/---
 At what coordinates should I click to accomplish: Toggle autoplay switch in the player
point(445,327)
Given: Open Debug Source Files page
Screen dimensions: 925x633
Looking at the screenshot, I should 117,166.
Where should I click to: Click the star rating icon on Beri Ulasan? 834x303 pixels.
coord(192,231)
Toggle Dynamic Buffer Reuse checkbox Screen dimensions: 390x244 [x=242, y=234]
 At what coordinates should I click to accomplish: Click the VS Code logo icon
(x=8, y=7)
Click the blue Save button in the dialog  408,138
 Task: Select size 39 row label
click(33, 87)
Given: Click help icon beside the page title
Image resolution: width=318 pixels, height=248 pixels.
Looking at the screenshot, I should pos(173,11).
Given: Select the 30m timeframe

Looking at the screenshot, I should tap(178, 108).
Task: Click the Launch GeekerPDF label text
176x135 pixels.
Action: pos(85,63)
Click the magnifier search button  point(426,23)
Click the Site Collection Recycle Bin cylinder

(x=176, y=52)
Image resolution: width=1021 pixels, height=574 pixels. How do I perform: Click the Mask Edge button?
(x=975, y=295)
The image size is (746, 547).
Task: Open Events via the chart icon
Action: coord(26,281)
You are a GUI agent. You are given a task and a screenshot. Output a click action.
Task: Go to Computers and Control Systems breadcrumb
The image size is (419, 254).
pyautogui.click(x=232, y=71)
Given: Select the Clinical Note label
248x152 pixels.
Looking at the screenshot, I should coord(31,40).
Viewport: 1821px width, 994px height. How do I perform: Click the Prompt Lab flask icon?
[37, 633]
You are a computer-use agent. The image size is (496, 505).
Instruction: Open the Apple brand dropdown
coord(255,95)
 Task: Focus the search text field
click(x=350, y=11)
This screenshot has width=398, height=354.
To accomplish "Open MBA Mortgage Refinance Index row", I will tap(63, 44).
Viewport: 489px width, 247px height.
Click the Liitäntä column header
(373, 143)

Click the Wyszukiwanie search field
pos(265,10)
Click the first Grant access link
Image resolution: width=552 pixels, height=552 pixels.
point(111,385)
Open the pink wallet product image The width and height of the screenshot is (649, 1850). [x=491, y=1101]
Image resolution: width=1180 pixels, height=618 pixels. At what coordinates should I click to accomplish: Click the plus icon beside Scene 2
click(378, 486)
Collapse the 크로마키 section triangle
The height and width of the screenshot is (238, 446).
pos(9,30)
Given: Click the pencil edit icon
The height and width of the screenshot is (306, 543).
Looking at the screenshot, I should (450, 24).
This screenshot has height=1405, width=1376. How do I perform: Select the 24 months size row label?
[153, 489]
\---
Task goal:
Please edit the listing from its first line through the line containing "Looking at the screenshot, I should 117,166.", both included, replacing "autoplay switch" with "loop switch" and leaving everything else unchanged.

Completed exercise:
 At what coordinates should I click to accomplish: Toggle loop switch in the player
point(445,327)
Given: Open Debug Source Files page
Screen dimensions: 925x633
Looking at the screenshot, I should 117,166.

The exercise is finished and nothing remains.